L’Université est un immense bâtiment sur la même place que l’Opéra, le Palais Royal, le Musée, le Dôme, l’Arsenal et autres splendeurs de Berlin. À la même heure, on y donne des cours de théologie, de sténographie, de philosophie, de médecine, d’économie politique, d’histoire, de chinois. Toutes les semaines, on arrive à un total de cent vingt professeurs qui ont crié sur tous les tons et joué sur toutes les cordes, les uns, bien rares, devant un auditoire de quatre à cinq cents étudiants, d’autres, plus modestes, devant deux auditeurs, seulement. Il en est même qui se trouvent seuls dans leur salle de cours, se contentant d’accepter le traitement.

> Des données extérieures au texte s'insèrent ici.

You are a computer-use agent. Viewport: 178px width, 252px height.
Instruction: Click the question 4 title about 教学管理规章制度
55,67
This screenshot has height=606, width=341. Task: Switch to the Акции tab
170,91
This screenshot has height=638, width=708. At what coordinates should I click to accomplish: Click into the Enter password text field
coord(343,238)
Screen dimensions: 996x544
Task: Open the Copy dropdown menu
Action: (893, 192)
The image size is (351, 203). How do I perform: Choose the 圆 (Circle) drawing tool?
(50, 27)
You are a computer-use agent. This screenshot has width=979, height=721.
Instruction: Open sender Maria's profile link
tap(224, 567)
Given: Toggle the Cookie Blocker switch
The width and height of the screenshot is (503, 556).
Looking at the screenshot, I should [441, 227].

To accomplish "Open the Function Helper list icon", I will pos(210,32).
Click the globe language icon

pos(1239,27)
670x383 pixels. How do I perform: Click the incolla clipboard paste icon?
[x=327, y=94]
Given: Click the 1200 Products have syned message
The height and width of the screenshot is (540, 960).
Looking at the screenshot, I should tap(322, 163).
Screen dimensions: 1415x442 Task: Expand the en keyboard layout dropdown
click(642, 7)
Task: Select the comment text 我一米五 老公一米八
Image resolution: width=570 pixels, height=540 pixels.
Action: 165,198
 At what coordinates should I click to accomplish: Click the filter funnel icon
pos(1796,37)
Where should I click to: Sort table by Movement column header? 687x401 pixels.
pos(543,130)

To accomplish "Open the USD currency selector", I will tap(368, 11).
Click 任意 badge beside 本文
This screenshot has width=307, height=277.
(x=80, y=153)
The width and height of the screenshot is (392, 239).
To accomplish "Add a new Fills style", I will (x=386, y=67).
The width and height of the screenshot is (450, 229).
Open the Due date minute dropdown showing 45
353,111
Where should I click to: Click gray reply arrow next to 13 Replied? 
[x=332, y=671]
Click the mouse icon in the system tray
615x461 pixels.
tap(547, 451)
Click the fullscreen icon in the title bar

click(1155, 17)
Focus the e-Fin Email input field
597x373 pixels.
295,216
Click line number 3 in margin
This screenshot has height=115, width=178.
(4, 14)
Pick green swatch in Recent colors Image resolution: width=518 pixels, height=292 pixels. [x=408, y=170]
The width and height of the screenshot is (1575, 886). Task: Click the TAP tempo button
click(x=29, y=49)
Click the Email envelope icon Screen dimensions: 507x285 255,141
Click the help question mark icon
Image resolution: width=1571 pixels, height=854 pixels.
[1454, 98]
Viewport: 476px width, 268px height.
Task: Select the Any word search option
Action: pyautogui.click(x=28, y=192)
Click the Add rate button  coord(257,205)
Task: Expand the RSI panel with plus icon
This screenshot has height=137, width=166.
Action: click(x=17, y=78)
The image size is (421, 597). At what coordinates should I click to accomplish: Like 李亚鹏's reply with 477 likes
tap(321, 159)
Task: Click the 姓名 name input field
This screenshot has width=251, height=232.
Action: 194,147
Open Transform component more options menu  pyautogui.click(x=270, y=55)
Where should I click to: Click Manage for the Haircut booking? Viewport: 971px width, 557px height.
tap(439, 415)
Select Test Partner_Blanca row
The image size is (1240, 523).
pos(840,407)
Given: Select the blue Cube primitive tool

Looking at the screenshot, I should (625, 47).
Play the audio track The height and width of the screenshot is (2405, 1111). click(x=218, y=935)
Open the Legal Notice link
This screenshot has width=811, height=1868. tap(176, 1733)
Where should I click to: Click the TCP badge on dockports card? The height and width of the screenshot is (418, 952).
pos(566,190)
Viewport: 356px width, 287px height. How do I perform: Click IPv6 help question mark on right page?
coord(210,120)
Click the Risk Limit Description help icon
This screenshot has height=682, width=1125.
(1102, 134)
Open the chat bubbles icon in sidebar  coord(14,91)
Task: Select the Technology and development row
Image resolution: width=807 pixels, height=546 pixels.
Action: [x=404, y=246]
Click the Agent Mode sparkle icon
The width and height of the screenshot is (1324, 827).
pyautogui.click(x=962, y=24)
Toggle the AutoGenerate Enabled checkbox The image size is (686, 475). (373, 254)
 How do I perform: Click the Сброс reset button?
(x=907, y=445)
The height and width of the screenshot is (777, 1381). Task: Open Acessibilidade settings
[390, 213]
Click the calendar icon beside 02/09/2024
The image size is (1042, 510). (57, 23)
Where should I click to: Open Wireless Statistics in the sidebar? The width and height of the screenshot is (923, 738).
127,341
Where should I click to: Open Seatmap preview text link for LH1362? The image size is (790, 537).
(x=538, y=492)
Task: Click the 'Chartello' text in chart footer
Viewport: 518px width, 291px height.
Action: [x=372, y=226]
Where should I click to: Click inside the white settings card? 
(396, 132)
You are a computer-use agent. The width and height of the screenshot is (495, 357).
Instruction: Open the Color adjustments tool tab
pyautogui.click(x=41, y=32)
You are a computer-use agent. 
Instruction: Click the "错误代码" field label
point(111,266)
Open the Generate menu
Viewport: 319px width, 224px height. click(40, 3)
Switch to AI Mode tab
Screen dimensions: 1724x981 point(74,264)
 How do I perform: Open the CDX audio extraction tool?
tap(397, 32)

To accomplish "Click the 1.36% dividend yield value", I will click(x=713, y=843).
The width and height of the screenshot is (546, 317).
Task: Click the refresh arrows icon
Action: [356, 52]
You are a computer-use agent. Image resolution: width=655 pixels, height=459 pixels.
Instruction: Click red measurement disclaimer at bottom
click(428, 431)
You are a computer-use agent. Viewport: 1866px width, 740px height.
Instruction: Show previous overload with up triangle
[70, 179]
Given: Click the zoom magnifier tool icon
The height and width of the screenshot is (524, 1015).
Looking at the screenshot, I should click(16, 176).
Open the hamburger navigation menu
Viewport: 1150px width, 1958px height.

Mais il n’est pas nécessaire qu’un étudiant en théologie suive les cours de théologie : cela dépend de lui ; on n’exige qu’une chose, c’est qu’il suive deux cours au moins, cours de grec ou de chinois, peu importe, pourvu que ce soient des cours. Maintenant, s’il ne veut pas même suivre ces deux cours, peu importe encore, il n’a qu’à les payer et cela suffit. Mais heureusement, parmi cent vingt professeurs, on trouve encore qui écouter : entr’autres M. Mitsch, dans sa Dogmatique ; M. Ritter, dans sa Description de la terre ; Schmidt, l’Économie politique ; Schultz, l’Histoire des Maladies ; Hergstemberg[1], et autres. La Théologie y est moins bien représentée que les autres sciences ; ces Messieurs là déposent tout leur savoir dans de gros livres et puis nous donnent les reliefs avec une mine, avec des gestes, certes inconnus à Montauban.

J’ai déjà trouvé, grâce aux Petites Affiches, deux élèves auxquels je donne séparément deux leçons par semaine à 25 sols le cachet : aussi je gagne déjà plus que ne me coûte le restaurant, modeste d’ailleurs, où je vais dîner. Je n’ai pas pu m’accorder avec une troisième personne qui voulait prendre des leçons d’italien ; au reste, cette troisième personne était une jeune demoiselle. M. Hergstemberg m’a offert une place de précepteur chez un comte, à condition que je ne fusse pas républicain ; je me suis incliné et j’ai refusé. — Un M. Montandon, secrétaire de l’ambassade turque, m’a offert le choix entre trois places dont l’une à Shaffhouse et deux autres en Thuringe : elles seront vacantes jusqu’à Pâques, mais j’espère bien n’en pas venir là.

Votre fils
Élisée.


  1. J. Hergstemberg, 1802-1869, professeur de théologie à Berlin, chef et prototype de l’orthodoxie luthérienne pendant de longues années.